• _TRECHO SELECIONADO_
↓↓↓

6.2. Risco de falsos positivos
Homonímias, vínculos societários formais ou dados desatualizados podem gerar constrições injustas.
6.3. Garantias processuais
O uso do sistema deve observar contraditório mínimo, motivação adequada e controles de auditoria, evitando assimetria de defesa.
6.4. Dependência tecnológica
A eficácia do sistema depende da atualização constante das bases integradas e da confiabilidade das fontes originais.
7. A importância da proteção ao direito de crédito para os indicadores econômicos e para a confiança do mercado
A proteção ao direito de crédito não é apenas uma preocupação jurídica individual do credor; trata-se de um elemento estruturante da ordem econômica, com repercussões diretas sobre o funcionamento do mercado, a circulação de riquezas e o próprio desenvolvimento do país. Em um Estado Constitucional comprometido com a livre iniciativa (art. 170, caput, CF), a previsibilidade de que obrigações serão cumpridas - seja espontaneamente, seja mediante execução forçada - é condição essencial para a estabilidade das relações econômicas.
Nesta esteira, leciona o professor Marcelo Abelha Rodrigues (2024) que a palavra crédito denota confiança, credibilidade e segurança de que as obrigações jurídicas serão cumpridas, tanto que, quando se fala em contrato, vem a mente a ideia de obrigatoriedade quanto ao cumprimento das obrigações pactuadas, decorrentes do princípio da força obrigatória, com a máxima de que “o contrato faz lei entre as partes”.
No plano macroeconômico, a eficiência da execução civil impacta diretamente diversos indicadores essenciais, como é o caso do Risco Brasil, que é um indicador econômico que mede a confiança dos investidores na capacidade do país honrar os seus compromissos financeiros. Este reflete o risco de se investir no Brasil, sendo, talvez, o principal instrumento para a aferição, por parte de investidores estrangeiros, para aplicar recursos no país.

↑↑↑

Dados de alvos de clique:
↓↓↓

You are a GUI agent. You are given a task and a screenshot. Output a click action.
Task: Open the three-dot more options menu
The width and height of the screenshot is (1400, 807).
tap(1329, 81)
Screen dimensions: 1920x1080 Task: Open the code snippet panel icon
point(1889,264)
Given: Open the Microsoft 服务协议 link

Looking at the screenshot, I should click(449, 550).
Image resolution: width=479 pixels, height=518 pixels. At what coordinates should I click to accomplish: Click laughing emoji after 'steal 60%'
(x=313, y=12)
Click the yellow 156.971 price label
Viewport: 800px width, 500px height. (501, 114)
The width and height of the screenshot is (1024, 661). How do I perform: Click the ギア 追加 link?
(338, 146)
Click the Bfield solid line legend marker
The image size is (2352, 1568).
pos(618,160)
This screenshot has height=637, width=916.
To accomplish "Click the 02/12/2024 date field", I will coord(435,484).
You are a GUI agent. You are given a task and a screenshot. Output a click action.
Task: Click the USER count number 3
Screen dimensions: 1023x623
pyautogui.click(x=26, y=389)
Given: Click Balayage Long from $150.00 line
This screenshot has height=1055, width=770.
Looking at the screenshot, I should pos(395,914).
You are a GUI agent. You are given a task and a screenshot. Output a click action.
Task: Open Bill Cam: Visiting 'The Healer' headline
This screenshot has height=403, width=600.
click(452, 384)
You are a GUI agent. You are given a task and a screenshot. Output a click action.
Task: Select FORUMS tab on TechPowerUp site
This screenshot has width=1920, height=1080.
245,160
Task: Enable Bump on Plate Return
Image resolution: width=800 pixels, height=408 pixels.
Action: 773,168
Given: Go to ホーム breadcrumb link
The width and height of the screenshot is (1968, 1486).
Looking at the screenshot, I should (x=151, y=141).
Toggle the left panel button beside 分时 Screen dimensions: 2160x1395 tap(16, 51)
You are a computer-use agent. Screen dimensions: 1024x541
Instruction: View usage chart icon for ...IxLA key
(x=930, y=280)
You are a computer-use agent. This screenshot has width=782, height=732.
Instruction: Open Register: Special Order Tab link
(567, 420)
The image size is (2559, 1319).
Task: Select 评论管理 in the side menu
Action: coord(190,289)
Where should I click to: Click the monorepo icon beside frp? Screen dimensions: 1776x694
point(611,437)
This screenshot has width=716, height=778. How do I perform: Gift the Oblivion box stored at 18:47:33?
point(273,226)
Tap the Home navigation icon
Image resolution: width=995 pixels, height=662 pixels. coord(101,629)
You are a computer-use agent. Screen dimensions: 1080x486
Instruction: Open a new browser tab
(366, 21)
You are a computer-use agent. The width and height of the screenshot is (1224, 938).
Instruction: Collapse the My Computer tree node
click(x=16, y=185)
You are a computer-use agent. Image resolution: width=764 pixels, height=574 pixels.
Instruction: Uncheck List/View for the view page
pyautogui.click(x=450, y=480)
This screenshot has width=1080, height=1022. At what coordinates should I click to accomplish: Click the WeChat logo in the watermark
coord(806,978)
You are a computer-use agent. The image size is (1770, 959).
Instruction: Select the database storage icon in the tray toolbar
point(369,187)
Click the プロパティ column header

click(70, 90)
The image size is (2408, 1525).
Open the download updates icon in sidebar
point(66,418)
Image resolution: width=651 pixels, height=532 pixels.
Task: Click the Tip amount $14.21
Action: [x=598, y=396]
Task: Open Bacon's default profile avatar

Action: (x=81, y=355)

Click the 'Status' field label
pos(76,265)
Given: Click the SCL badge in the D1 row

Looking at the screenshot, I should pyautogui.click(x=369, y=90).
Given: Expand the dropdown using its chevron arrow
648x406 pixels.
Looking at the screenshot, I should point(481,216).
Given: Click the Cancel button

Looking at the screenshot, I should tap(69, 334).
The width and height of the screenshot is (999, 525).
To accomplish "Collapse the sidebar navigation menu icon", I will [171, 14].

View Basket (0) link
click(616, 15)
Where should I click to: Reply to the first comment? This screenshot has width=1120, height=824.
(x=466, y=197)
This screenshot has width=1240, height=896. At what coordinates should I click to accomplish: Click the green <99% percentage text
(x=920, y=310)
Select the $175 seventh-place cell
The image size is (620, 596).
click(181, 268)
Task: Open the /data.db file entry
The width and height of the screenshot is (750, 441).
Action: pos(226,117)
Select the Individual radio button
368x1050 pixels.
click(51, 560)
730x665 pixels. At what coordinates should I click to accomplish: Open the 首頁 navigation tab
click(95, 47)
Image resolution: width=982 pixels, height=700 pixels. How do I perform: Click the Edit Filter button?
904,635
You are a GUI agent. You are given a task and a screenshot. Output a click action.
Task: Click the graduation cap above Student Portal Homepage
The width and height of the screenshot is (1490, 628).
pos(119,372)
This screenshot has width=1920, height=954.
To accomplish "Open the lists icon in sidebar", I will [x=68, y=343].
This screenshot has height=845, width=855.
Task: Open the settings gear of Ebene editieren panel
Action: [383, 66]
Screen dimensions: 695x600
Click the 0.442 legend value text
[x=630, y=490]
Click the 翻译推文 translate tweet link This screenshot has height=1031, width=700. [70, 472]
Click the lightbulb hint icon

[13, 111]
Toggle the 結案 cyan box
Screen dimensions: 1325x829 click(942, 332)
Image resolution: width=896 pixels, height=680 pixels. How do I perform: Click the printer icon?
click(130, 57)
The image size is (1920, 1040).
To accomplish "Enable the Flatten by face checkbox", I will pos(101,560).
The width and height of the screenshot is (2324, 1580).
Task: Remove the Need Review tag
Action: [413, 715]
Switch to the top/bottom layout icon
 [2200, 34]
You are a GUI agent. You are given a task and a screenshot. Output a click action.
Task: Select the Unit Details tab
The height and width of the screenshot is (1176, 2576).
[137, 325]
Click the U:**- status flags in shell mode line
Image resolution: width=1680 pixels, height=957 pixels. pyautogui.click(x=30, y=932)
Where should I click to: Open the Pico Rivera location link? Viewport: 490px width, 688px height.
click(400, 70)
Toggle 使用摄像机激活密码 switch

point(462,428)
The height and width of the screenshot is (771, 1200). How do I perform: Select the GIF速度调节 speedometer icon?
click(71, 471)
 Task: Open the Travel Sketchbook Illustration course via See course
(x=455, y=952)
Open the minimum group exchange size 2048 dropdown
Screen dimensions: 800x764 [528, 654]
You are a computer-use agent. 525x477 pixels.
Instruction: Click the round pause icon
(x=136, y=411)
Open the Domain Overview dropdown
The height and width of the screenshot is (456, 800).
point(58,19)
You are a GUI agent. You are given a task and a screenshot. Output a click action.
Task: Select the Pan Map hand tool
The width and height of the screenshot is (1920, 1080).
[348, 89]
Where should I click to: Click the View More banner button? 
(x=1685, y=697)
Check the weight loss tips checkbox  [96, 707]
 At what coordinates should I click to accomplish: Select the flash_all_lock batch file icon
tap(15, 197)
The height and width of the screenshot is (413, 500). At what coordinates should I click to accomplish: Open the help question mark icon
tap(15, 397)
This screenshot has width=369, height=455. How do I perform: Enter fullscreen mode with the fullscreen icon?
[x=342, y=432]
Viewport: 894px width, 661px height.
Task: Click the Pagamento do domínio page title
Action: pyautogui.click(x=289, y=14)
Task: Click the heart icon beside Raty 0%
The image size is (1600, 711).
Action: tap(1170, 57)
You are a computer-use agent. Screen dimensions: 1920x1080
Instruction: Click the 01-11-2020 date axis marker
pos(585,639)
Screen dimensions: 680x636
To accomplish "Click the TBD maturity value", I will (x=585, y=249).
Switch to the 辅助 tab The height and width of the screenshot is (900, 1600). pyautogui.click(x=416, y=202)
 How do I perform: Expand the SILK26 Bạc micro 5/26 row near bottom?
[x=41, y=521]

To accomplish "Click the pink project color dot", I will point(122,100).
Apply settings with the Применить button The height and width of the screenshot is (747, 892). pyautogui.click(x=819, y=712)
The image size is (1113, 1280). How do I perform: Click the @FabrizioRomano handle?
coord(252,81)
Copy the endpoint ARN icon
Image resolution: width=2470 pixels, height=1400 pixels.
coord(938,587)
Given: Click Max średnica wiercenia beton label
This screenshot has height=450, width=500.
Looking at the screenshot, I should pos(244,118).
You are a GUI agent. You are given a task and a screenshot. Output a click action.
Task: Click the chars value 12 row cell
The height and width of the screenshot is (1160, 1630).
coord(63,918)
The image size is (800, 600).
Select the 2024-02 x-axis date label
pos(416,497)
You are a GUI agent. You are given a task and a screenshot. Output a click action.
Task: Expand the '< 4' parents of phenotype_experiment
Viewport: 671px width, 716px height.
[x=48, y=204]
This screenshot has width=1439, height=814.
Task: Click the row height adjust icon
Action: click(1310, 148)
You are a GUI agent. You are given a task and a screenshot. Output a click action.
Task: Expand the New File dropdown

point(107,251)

↑↑↑

• _REQUISITOS DO EXERCÍCIO_
A – Duplique, sem nenhuma alteração, a parte do trecho sobre proteção ao crédito que começa nas palavras "6.2. Risco de" e termina em "assimetria de defesa.".
B – Formate como tabela Markdown as linhas das entradas que vão da que contém "You are a computer-use agent. Image" até a que contém "click(70, 90)", ambas incluídas. Use a coluna Nº para o número sequencial e a coluna Conteúdo para a linha, omitindo as linhas em branco.
O trecho e as entradas não têm relação entre si.

• _RESULTADOS EM ORDEM_
A –
6.2. Risco de falsos positivos
Homonímias, vínculos societários formais ou dados desatualizados podem gerar constrições injustas.
6.3. Garantias processuais
O uso do sistema deve observar contraditório mínimo, motivação adequada e controles de auditoria, evitando assimetria de defesa.

B –
| Nº | Conteúdo |
|---|---|
| 1 | You are a computer-use agent. Image resolution: width=764 pixels, height=574 pixels. |
| 2 | Instruction: Uncheck List/View for the view page |
| 3 | pyautogui.click(x=450, y=480) |
| 4 | This screenshot has width=1080, height=1022. At what coordinates should I click to accomplish: Click the WeChat logo in the watermark |
| 5 | coord(806,978) |
| 6 | You are a computer-use agent. The image size is (1770, 959). |
| 7 | Instruction: Select the database storage icon in the tray toolbar |
| 8 | point(369,187) |
| 9 | Click the プロパティ column header |
| 10 | click(70, 90) |